- [Task details]:
Bring together every line in the data that includes "Click".

- [Records provided]:

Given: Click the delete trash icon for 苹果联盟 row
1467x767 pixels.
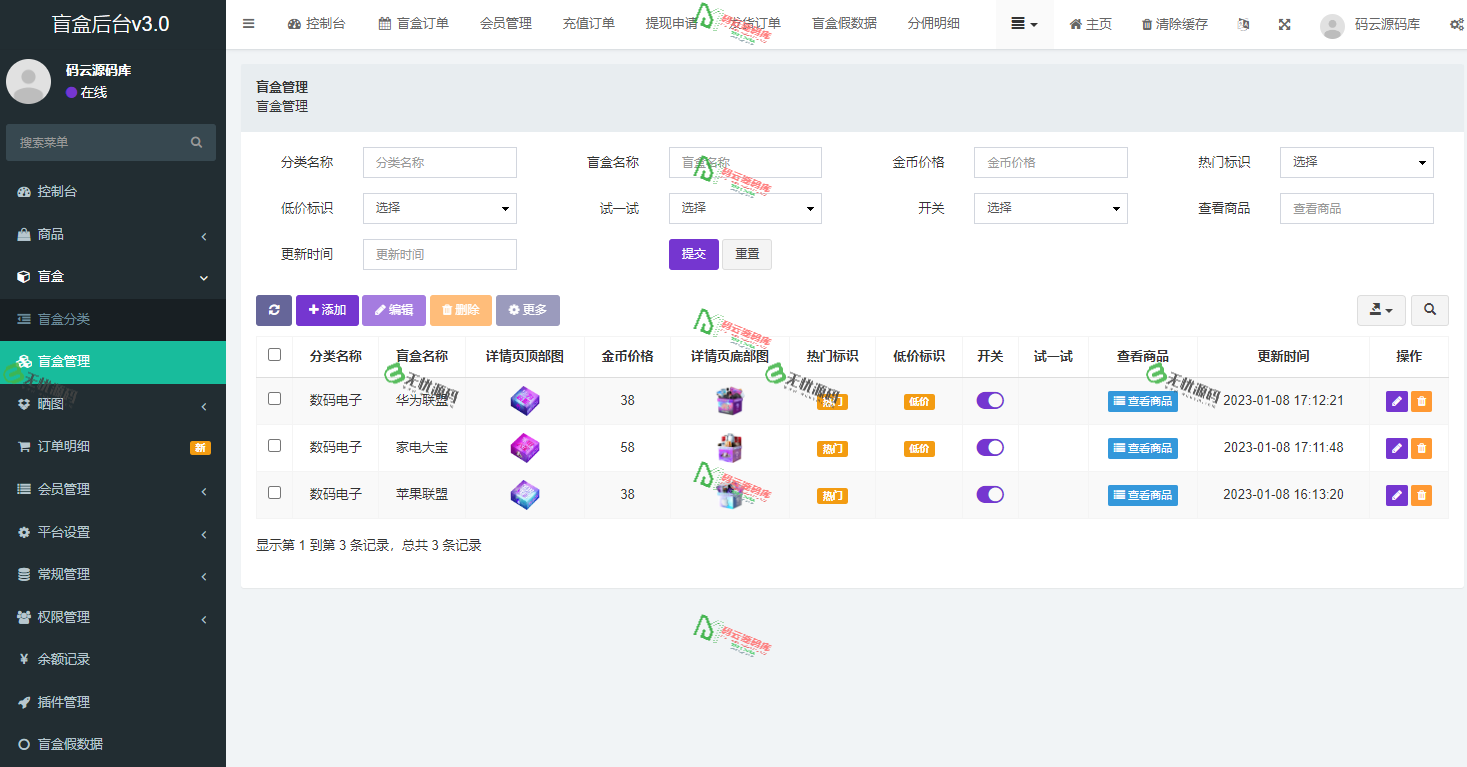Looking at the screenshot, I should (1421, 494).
==
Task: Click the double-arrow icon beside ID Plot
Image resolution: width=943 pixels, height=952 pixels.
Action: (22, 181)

- [Response to this exercise]:
Given: Click the delete trash icon for 苹果联盟 row
Task: Click the double-arrow icon beside ID Plot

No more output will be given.